Statistical analyses

Staining intensity (PARP) and differential cell counting experiments (NF-κB and TTP Immunofluorescence and Immunohistochemistry experiments) were compared using non-parametric student’s t-test followed by Mann-Whitney post-hoc test using Graphpad PRISM 6.01 software (GraphPad Software Inc., California, USA) to compare between LPS and control placenta groups. All in vivo Quantitative real-time PCR and Western blot data was compared by un-paired student’s t-tests.
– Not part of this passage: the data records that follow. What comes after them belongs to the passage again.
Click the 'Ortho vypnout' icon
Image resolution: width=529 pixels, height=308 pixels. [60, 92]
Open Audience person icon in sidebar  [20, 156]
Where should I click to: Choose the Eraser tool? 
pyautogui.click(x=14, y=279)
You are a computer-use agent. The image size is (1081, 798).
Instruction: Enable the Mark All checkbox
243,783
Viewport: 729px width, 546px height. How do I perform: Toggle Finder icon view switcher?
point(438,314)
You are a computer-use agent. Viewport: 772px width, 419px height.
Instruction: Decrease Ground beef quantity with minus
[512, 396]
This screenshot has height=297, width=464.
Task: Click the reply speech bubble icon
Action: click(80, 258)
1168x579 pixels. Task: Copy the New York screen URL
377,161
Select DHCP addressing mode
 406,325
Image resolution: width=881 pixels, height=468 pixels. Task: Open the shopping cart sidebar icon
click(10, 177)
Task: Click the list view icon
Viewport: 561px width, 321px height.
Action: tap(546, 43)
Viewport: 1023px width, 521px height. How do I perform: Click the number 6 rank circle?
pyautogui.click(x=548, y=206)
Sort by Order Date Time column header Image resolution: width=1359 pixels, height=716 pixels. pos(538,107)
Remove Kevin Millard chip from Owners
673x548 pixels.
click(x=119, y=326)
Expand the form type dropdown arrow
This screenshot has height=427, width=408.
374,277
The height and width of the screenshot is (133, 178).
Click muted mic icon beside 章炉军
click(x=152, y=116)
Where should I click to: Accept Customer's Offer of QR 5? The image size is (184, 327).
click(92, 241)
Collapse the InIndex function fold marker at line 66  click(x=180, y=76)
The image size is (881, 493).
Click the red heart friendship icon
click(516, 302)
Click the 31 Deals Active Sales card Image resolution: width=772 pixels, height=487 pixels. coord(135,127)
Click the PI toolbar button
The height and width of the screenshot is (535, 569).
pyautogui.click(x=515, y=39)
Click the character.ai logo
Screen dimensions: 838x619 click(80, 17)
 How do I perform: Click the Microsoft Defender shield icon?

The in vitro data generated using quantitative real-time PCR was only analyzed per time group, and not between time points. Due to this, a one-way Analysis of Variance (ANOVA) was used to compare in vitro qPCR findings. A P value of < 0.05 between groups and results was considered statistically significant.

Acknowledgments

The authors would like to thank Matt Gordon (Queen’s Cancer Research Institute, Queen’s University, Canada) for technical assistance with laser scanning confocal microscopy. The authors would also like to thank Dr. Charles H. Graham (Queen’s University, Canada) for generously gifting HTR8 SVneo cell line.

Conflicts of Interest

The authors declare that they have no competing interests.

Grant Support

This work was part of a Brazil-Canada collaboration. The authors would like to acknowledge financial support from MITACs Globalink Research Award (K.K.), as well as R. Samuel McLaughlin and Dr. Robert John Wilson fellowships (K.K.), research funding from the Aggeu Magalhães Research Center of the Oswaldo Cruz Foundation in Recife, Brazil (CPqAM/FIOCRUZ) (C.A.P.), and the Canadian Institutes for Health Research (CIHR) (C.T.).

Editorial note

This paper has been accepted based in part on peer-review conducted by another journal and the authors’ response and revisions as well as expedited peer-review in Oncotarget.